## WHAT IS BEING ASKED
Beginning with the first line of the data below, extract each line up to and including the one containing "Screenshot is 246x2576.". Copy them exactly and add nothing.

## RECORD SET
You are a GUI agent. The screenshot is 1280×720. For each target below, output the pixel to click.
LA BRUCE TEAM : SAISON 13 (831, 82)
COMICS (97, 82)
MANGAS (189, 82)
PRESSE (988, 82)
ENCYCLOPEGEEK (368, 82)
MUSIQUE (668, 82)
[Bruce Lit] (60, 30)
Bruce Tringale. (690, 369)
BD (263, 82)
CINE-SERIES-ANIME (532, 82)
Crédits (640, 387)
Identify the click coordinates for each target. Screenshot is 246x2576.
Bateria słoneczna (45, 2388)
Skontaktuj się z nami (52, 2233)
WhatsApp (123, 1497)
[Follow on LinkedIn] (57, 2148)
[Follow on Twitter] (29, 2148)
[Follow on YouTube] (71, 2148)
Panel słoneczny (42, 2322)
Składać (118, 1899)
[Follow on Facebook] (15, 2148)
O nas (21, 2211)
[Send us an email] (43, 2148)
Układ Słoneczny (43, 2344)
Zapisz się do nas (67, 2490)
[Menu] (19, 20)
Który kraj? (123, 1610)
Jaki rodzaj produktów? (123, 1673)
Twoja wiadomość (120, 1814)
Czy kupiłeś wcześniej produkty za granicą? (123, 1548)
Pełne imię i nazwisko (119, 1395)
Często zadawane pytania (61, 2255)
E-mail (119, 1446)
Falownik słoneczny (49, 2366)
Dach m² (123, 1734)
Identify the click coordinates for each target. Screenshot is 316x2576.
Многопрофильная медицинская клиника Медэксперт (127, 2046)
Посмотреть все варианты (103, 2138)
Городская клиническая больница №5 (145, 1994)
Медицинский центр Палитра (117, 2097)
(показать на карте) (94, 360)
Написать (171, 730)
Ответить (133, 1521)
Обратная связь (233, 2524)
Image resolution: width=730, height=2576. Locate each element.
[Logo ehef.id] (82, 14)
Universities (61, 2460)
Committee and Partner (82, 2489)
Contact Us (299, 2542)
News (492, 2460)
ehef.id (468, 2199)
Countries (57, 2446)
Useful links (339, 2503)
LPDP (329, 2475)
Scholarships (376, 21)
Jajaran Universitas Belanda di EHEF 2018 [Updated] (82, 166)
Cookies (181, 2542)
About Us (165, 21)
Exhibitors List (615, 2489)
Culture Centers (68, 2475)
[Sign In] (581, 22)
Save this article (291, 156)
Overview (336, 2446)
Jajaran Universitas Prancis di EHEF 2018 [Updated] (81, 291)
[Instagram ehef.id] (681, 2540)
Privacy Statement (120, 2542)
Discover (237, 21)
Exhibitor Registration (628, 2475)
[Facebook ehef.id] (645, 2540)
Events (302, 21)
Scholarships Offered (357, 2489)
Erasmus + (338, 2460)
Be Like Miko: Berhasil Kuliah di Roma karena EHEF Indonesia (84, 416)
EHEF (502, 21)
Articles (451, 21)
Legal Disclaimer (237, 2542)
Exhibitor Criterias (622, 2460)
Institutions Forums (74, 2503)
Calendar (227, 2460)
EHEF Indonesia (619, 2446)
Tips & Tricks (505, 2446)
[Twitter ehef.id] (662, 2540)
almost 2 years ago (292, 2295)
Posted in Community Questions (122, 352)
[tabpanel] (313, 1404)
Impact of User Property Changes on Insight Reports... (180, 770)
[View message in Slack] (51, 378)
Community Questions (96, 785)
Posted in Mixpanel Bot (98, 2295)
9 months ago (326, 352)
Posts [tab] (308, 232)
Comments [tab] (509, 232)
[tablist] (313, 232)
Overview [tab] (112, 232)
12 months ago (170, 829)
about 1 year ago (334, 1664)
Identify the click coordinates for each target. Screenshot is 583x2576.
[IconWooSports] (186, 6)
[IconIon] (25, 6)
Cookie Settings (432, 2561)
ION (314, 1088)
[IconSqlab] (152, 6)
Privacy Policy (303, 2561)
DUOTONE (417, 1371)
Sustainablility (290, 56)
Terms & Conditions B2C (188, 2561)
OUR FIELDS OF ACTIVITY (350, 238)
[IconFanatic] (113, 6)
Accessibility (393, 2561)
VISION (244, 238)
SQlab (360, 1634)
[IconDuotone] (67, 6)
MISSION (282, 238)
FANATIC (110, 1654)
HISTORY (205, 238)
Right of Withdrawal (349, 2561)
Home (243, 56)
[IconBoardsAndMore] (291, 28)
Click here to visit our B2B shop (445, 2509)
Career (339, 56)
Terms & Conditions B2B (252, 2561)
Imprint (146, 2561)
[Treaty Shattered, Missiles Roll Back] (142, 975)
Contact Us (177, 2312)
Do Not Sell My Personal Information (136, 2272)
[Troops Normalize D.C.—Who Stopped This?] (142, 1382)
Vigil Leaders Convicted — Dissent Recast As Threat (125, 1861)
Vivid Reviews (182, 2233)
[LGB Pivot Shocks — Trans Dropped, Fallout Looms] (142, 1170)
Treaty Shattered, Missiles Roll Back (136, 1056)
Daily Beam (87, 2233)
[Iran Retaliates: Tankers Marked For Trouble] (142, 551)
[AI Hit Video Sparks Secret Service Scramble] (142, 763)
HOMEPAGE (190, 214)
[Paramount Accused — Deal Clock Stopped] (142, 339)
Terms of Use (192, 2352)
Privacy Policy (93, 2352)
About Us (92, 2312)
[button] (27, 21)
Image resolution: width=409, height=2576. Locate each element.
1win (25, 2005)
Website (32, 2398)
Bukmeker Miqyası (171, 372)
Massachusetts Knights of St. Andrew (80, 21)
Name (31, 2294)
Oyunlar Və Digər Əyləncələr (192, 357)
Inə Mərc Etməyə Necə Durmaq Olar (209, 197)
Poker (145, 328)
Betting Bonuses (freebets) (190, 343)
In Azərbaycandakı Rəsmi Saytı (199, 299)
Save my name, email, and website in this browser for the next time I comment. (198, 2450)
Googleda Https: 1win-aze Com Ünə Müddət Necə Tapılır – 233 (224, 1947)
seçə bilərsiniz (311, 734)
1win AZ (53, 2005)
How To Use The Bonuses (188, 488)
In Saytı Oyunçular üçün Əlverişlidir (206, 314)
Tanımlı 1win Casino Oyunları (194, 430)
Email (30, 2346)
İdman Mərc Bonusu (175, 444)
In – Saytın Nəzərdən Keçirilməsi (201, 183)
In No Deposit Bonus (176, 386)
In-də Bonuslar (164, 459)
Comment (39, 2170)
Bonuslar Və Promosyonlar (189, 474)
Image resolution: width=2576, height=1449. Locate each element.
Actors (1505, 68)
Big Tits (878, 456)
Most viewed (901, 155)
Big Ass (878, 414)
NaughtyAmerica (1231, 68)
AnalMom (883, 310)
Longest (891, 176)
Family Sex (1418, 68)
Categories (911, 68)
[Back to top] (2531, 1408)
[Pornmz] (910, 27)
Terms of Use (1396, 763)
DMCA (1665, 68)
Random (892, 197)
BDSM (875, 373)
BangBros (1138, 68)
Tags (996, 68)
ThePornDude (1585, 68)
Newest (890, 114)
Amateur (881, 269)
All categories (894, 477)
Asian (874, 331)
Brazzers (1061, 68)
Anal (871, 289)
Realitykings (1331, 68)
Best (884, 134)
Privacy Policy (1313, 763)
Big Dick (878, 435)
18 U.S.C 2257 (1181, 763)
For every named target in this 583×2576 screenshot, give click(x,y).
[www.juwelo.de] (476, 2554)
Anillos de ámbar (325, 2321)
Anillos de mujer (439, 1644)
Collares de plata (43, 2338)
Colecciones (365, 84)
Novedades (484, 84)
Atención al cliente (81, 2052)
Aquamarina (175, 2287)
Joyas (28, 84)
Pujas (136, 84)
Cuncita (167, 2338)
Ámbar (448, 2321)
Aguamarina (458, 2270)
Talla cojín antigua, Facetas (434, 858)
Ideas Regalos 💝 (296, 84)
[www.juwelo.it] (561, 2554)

## RESULT FOR THIS TASK
You are a GUI agent. The screenshot is 1280×720. For each target below, output the pixel to click.
LA BRUCE TEAM : SAISON 13 (831, 82)
COMICS (97, 82)
MANGAS (189, 82)
PRESSE (988, 82)
ENCYCLOPEGEEK (368, 82)
MUSIQUE (668, 82)
[Bruce Lit] (60, 30)
Bruce Tringale. (690, 369)
BD (263, 82)
CINE-SERIES-ANIME (532, 82)
Crédits (640, 387)
Identify the click coordinates for each target. Screenshot is 246x2576.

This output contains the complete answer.